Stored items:
◇ ◇ ◇
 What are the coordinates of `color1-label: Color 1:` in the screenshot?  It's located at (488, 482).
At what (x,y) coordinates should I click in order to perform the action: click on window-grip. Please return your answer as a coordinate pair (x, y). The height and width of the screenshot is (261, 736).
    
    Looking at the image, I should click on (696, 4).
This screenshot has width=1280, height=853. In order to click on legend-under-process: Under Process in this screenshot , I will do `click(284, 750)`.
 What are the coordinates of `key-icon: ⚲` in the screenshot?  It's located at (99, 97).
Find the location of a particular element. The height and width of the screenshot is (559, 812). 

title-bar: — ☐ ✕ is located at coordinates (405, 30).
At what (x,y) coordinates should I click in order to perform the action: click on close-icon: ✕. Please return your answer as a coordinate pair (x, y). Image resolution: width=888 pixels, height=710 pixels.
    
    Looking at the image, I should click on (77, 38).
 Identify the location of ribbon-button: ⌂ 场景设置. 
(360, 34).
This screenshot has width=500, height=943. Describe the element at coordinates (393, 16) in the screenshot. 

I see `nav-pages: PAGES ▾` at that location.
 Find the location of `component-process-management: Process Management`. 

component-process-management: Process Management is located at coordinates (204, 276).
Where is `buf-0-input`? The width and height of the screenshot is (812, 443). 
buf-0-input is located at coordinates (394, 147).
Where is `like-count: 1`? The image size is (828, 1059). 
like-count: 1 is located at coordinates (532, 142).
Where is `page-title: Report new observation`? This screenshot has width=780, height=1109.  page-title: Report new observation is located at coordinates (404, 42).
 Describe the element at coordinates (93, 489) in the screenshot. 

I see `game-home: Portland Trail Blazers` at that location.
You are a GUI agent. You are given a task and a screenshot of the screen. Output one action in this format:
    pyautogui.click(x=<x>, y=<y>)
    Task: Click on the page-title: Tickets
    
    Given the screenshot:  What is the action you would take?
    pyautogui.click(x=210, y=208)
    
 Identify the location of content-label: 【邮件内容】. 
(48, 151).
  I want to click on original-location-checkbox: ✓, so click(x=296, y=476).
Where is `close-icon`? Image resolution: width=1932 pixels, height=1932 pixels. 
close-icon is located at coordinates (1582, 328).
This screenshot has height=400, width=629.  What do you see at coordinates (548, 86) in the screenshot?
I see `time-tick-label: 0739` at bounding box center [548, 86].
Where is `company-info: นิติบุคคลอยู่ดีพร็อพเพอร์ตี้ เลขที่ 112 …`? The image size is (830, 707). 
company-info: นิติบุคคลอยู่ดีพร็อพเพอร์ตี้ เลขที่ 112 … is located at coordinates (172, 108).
◇ ◇ ◇
§ **What to do**: How many lines of the material contain the string "เลขท"? Reply with the number alone.

§ **Answer to this problem**: 2